This year I want more beauty-I realize it's a fallback position; first choice would have been World Peace or hover cars never crash and run on sunlight, but since those aren't available presently, something I CAN have is more beauty- But what is this beauty and how to we experience it?
We hear it's in the eye of the beholder, but I'd say just as much its in your ear, possibly your finger tips, too. Like when I hear beautiful music, folk, classic, birds singing, a baby's laugh - that's all it. And you can arrange this by buying stuff, finding it through Google or Wikipedia, asking to babysit, petting the cat. So that noise kind of beauty and touch kind of beauty is available to all.
For visual beauty, I'd take a walk to an art museum, though here and now it would have to be an art gallery since the Petaluma Art Museum of the future isn't here yet. Sonoma countryside is so gorgeous just after spring rains when the grass is emerald and the sky starkly clear. Even white thunderheads are gorgeous. And there is the miraculous photography of locals Scott Hess, Murry Rockowitz and the fine collections at Barry Singer Gallery, to name a few beauties. I'd add the River view from the new benches.
Another big question connects to this experience of beauty. A big question that's been poking its way through my brain and over the airwaves this last week is who am I and what am I doing here? One of my favorite questions in life, I sometimes ask a friend or tolerant acquaintance. It's a puzzle I love. Tried that line on follow Argus blogger, our illustrious Cyberspaceman, Bill Hammerman, at Meet the Bloggers party in the Argus lobby, and he thought I might be referring to memory loss-
According to self-proclaimed skeptic, Frederick Crews, interviewed this week on Michael Krasny's Forum show on KQED FM, we may not be who we think we are! Our sense of self may just be an illusion according to Crews, who's done a study on this. Crews is a professor emeritus of English at UC-Berkeley and is the author of The Pooh Perplex, Skeptical Engagements and The Memory Wars. His latest book is Follies of the Wise: Dissenting Essays. "The self may be a complete illusion, but it may be the most important illusion we have," says Crews. "I rather doubt the location of the soul is going to be found".

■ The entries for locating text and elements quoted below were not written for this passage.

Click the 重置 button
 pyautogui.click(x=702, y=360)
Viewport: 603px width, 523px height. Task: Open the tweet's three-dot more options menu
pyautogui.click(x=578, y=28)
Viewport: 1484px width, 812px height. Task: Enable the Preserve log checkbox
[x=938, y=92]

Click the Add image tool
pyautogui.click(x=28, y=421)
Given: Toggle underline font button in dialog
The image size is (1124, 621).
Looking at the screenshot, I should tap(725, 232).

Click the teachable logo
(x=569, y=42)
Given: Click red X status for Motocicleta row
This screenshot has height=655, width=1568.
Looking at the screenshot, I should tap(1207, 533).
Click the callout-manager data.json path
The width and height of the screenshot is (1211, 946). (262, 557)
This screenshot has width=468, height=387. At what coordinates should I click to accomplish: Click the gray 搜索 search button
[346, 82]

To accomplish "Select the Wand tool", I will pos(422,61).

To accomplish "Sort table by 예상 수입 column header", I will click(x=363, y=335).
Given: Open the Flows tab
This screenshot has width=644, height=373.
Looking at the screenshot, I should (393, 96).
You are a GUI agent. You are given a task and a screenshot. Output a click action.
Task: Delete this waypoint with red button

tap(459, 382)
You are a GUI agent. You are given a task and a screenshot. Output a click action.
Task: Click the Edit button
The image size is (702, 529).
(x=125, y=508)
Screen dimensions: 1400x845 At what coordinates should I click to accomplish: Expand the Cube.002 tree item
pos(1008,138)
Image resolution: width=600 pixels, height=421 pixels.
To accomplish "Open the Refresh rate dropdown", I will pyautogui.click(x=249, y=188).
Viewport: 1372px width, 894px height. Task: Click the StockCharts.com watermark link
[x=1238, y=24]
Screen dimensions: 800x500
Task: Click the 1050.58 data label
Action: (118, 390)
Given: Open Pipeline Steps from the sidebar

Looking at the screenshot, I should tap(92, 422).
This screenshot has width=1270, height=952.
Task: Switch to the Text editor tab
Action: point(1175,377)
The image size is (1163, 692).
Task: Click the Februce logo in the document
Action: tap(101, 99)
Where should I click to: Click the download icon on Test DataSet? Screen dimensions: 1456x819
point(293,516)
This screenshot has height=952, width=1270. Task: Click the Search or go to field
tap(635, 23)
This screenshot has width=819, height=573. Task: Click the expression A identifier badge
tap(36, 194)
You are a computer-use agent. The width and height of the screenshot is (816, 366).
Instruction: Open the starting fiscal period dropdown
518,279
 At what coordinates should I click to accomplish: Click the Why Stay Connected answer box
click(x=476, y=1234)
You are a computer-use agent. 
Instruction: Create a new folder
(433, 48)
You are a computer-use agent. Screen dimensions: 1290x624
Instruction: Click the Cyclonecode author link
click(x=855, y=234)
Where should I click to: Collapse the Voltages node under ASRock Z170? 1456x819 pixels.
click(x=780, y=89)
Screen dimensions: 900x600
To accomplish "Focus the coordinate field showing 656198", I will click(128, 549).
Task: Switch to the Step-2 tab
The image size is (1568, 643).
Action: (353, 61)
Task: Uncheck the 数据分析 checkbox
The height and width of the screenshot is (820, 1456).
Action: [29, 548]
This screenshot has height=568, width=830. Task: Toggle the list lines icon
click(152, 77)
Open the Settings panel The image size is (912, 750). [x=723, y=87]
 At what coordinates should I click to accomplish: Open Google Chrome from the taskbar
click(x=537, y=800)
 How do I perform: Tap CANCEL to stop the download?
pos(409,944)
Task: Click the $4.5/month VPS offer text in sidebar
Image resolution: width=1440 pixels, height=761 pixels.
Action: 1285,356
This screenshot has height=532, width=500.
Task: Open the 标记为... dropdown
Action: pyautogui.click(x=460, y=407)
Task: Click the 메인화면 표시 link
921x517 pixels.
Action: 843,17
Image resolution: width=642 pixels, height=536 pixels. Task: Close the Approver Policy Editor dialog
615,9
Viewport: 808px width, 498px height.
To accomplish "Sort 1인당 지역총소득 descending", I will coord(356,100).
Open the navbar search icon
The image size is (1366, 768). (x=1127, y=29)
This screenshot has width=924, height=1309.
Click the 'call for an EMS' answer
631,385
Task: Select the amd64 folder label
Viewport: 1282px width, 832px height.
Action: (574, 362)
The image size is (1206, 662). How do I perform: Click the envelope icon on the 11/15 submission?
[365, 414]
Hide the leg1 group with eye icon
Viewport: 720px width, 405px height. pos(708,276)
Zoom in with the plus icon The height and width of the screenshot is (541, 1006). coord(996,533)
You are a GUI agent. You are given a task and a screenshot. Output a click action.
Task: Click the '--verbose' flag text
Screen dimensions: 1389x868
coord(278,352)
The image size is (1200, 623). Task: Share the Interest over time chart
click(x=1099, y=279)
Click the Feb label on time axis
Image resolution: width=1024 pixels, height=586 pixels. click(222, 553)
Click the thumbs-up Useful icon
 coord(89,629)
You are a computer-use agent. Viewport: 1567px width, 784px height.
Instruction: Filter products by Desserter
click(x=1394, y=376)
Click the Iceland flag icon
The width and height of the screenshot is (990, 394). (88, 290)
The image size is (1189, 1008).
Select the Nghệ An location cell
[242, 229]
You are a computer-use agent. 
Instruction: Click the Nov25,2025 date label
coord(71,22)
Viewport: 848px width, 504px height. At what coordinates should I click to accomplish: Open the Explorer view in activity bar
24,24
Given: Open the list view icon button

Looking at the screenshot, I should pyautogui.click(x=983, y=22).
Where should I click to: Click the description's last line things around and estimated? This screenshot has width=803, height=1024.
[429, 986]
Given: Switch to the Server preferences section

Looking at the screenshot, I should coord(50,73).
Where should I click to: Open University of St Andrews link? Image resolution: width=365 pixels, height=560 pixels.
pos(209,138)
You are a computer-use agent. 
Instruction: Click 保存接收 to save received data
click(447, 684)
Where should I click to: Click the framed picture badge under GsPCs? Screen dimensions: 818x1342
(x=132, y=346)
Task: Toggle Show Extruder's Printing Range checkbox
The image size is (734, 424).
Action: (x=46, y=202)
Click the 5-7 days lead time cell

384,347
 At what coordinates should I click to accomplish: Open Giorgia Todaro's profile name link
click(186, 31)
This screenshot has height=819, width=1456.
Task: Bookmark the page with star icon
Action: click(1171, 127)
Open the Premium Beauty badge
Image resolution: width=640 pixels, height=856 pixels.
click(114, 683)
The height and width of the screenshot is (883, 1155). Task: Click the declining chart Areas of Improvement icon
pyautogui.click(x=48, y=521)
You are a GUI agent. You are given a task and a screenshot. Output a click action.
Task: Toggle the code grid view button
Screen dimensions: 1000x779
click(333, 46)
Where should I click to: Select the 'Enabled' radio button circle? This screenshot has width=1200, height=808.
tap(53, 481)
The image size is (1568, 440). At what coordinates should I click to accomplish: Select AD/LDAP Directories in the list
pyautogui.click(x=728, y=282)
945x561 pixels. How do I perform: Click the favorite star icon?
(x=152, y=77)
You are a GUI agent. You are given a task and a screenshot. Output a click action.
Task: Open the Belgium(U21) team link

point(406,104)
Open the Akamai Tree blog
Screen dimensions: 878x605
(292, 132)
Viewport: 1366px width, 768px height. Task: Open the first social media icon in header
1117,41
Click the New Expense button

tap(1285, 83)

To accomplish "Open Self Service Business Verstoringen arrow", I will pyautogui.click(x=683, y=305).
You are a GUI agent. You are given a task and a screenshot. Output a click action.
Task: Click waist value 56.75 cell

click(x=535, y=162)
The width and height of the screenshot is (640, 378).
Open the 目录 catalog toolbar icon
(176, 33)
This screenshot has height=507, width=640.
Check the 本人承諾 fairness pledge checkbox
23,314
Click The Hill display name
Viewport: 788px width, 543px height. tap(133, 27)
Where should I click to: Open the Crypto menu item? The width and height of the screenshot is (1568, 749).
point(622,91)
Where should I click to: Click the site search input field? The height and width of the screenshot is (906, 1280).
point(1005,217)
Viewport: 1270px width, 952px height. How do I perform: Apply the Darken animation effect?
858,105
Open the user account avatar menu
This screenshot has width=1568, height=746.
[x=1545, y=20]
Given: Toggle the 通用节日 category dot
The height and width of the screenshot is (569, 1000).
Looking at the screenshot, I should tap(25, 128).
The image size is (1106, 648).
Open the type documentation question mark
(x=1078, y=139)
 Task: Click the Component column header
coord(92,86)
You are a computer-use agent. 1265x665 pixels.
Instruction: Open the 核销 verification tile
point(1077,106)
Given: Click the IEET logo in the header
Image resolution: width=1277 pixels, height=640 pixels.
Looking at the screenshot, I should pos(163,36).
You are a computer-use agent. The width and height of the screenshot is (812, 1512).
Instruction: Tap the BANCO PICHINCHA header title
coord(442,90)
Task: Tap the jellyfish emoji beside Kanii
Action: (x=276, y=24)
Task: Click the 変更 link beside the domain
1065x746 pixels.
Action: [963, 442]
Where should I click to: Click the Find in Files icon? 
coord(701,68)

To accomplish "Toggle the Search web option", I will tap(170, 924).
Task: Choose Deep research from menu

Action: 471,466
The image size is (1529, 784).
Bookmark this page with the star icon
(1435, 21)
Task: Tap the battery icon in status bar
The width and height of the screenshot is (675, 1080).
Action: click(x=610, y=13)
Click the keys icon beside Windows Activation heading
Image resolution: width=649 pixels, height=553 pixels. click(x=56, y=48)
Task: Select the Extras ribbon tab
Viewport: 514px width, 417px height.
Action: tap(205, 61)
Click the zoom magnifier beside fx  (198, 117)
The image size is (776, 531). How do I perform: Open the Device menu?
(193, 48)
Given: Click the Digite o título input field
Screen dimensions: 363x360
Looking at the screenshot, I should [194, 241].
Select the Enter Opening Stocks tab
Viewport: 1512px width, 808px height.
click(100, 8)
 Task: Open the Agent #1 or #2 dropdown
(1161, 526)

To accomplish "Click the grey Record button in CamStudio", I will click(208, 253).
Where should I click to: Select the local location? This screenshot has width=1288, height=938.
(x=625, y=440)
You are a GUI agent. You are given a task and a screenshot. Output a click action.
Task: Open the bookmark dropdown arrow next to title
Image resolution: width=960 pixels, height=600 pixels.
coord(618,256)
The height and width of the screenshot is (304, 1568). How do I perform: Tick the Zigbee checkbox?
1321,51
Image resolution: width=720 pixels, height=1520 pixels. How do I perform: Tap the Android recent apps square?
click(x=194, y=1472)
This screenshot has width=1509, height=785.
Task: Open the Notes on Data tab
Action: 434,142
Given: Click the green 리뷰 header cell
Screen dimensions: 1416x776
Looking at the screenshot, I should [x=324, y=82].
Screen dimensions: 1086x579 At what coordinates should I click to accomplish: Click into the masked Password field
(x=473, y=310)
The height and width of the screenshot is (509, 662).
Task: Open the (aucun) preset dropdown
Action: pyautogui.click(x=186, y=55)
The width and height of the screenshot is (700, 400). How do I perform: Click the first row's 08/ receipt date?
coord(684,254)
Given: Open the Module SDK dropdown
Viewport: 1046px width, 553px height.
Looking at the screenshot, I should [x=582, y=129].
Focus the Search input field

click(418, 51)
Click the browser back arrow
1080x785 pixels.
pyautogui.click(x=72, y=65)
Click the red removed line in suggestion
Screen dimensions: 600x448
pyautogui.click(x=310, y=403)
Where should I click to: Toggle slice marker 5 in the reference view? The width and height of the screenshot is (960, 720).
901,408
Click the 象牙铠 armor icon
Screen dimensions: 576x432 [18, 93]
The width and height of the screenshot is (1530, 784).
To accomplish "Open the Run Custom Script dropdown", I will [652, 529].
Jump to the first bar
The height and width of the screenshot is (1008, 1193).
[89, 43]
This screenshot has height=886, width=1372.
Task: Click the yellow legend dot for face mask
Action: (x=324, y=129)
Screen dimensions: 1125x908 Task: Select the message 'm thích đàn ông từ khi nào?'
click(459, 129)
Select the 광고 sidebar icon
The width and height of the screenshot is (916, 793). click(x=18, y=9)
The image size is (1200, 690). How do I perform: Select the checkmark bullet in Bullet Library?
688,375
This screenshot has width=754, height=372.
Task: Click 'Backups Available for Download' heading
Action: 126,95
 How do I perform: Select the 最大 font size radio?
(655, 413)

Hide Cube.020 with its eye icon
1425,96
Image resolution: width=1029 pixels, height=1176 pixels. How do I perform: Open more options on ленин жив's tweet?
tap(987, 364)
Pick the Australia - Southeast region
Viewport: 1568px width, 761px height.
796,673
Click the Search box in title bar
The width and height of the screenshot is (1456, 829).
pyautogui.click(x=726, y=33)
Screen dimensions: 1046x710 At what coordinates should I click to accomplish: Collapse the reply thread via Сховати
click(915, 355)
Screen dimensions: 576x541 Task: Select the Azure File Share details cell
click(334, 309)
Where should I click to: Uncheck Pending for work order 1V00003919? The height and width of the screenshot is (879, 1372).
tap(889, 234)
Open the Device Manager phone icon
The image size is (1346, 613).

Earlier this week, an NPR Radio Lab show guy said Einstein began to tell us we act before we think-you reach for a cup of coffee before you decide to. According to Petaluma's Peter Dunlap, Ph.D., that's just physiology over psychology. Saw Peter this week in Deaf Dog downtown where many curious, entertaining and sometimes enlightening conversations happen.
State of consciousness: this week we read people in Seattle don't get SADS; aren't very affected by rain because they have so much of it-hmmm-
Tis' a puzzlement
We are SO VERY FREE
We get to be ourselves
Have our voices published,
Our blogs, our plays, our poems
Our mind and synchronisms,
In searching of love and home and
Friendly ones and grand meaning-
And then we hear that free choice may not be real?
Physics guys tell us Einstein said our body
Acts before it chooses;
We may be sipping a chai latte in one universe
And a Coca Cola in another - simultaneously-
Is this, then the Elegant Universe?
So Who Are You And What Are You Doing Here?